OBR’s economic forecasts are far more complex than some suggest

The Times

Next week the Office for Budget Responsibility will publish its latest assessment of the outlook for the economy and the public finances with analysis of the impact of the chancellor’s policy decisions from his autumn statement. There is a fair amount of criticism of how such assessments are made.

In many ways the most important, and most vocally expressed, criticism of the office is that it underestimates the effect of changes in tax and spending policies on incentives to supply labour and to invest.

It would definitely be a serious mistake to ignore such behavioural responses to policy changes. For example, to understand the full impact of a tax rise or cut on the public finances, it is not sufficient to simply count the cumulative gain or loss of tax revenue from the same number of taxpayers paying the new tax rate on the same level of income. One must also take into account how the resulting change in post-tax income that people or companies retain from extra hours worked, or from profit earned, affects their incentives to engage in economic activity that itself generates tax revenue.

Pushed far enough, this reasoning could lead one to conclude that cuts in tax rates could in principle pay for themselves, or increases in taxes rates could reduce overall revenue.

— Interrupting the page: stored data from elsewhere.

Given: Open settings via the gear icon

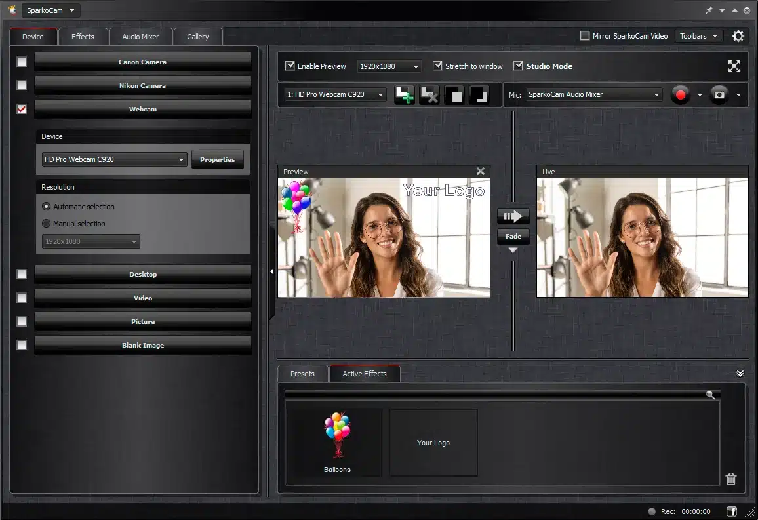Looking at the screenshot, I should tap(738, 36).
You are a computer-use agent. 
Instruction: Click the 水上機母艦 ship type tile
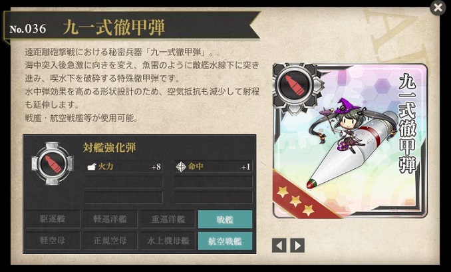pos(168,241)
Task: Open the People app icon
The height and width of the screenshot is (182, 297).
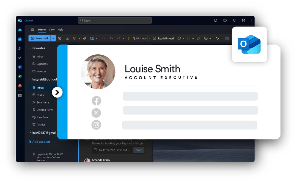Action: point(20,49)
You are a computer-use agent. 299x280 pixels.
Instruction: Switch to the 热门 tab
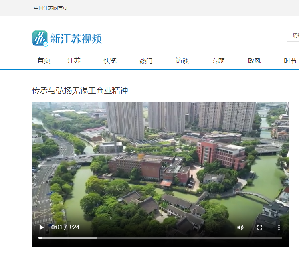pyautogui.click(x=146, y=61)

We at the Office for Budget Responsibility are aware of these issues and, as highlighted in a new paper on dynamic scoring, has always taken account of the behavioural effects of government policies. In the 2012 budget, the coalition government of the time cut the top rate of income tax from 50p to 45p. The “static” costing of this policy was that tax revenues would be reduced by £3.5 billion in 2015-16 if there were no change in behaviour by directly affected taxpayers. But, after allowing for a likely behavioural response — in the form of both changes in hours worked and “tax planning” — the office’s central estimate of the loss of revenue was reduced to just £100 million.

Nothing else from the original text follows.